Maybe sprints and relays draw fans to a stadium, but when an announcement blares that a record vault attempt is coming, everything stops. Every head turns and fans rise to their feet. Rhythmic clapping begins.
A long jumper soars 26 feet without warning. A record run isn't confirmed until afterward. Only in the pole vault is there a bar set in a fixed spot at neck-craning heights for all to see while a competitor stands alone, set to succeed or fail.
Make or miss. Yes or no.
Last year, Merritt Island's Mike Vani heard that clapping as Riley Egan of St. Thomas Aquinas raised the bar and raised it again. Now at UCLA, Egan upped the FHSAA record just 12 months after it had been upped by someone else. This year, Vani wants to be the guy they're clapping for.
"You hear it, and you think about it," Vani said last week during the Cape Coast Conference championship at Astronaut High. "It's that much more motivation, and it juices you up."
It could be his turn. Vani cleared 15 feet, 9 inches at the CCC, taking most of his attempts after everyone else was finished. He already had the best mark in the state this year and the best in Brevard history, at 15-7.
Now a senior and already signed to go to South Florida, Vani came out for Merritt Island track and field as a ninth-grader. Coach Pat Campbell found a home for him quickly.
"I handed him a pole and said, 'You are a pole vaulter,' " Campbell said. "He wasn't fast enough to run."
It worked even better than planned. Vani, who grew up living and breathing basketball, was 5-foot-9 and about 120 pounds at the time. Today, with a nod toward the height on his mother's side of the family, he is 6-2 and gaining weight at 155.
Strength is one of the keys to success in the pole vault, and it is the area in which Vani has the most room to grow. Rather than bad news, that shortcoming holds promise that what he has already accomplished is only a preview of what could lie ahead.
"This kid here, in my opinion, is a 19-footer," Campbell said. "That's my opinion, and I'll put it out there."
Vani reached 11 feet in ninth grade and 13 the year after. Then he got serious. He finished third in 3A in 2008, two places behind Egan, last May at 14-6.
"Last year, I started thinking that basketball is not going to take me anywhere, and pole vault is it," Vani said.
Despite growing up a Florida Gators fan, he signed with USF in February, taking the pressure off that decision.
Now it's on to seeing what he can do before completing his high school career.
There is the state-meet record. Joseph Davis of Riverview cleared 15-10 in 2007, and Egan blew that away with a vault of 16-7 last May.
"Everybody thinks about what they want to end the season with. I want to break the state record, so 16-8 would be great," Vani said, "but I really want to get 17 feet."
Egan's new tutor, Bobby Haeck, is now living on Merritt Island and working with Vani.

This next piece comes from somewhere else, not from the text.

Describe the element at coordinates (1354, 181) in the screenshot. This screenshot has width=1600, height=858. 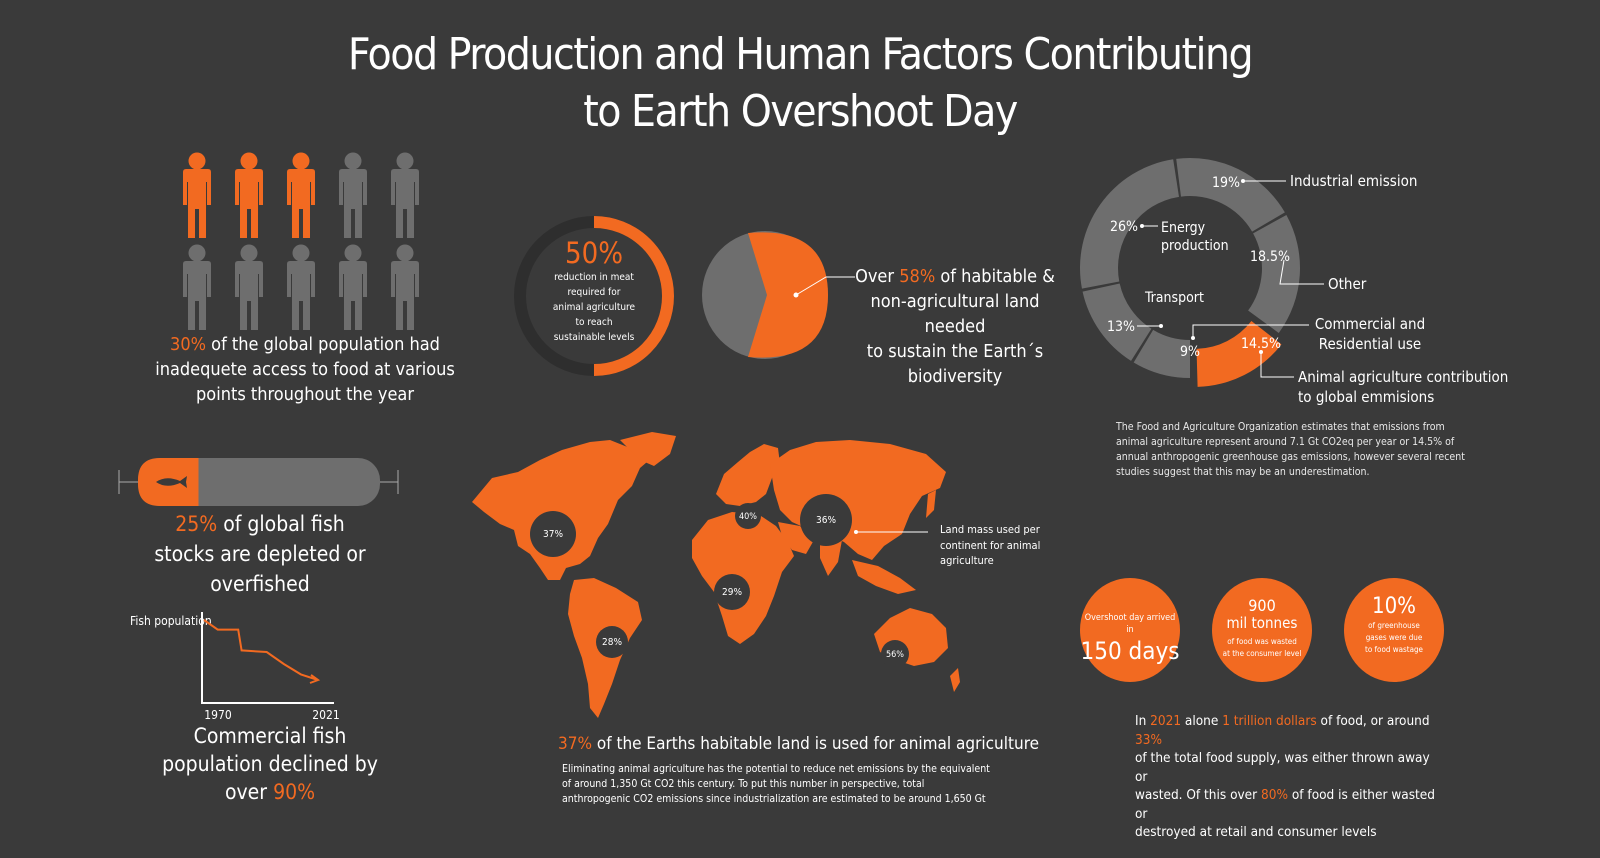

They met last year at a regional meet. Haeck saw Vani landing dangerously close to injuring himself jump after jump but appreciated that he kept competing.
"He's a trooper," Haeck said. "I didn't know how he would adjust to my system, but the results have been good."
In Vani, Haeck found something different than the 5-6 Egan. Vani has the height and the long arms that creates what the coach called "a great lever system."
Rather than worrying about numbers, Haeck focuses Vani on technique.
"The height will come," Haeck said. "The job at district and regional is to make the top four. If you win, then you can worry about jumping high."
Maybe "worry" isn't the right word in Vani's case. He is optimistic, almost vivacious when talking about the future, whether it's as imminent as the Class 3A championship on May 8, or years from now, when his potential will become clearer at USF.
Either way, he isn't worried; he's ready. Heads are turning. And clapping can be heard somewhere in the distance.